BEGIN Data extracts

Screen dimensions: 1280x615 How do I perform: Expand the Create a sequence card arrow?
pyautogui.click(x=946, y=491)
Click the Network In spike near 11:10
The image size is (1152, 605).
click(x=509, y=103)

END Data extracts

**Directions for this task**
Set all of the records down again, exactly as they stand.

**Task answer**
Screen dimensions: 1280x615 How do I perform: Expand the Create a sequence card arrow?
pyautogui.click(x=946, y=491)
Click the Network In spike near 11:10
The image size is (1152, 605).
click(x=509, y=103)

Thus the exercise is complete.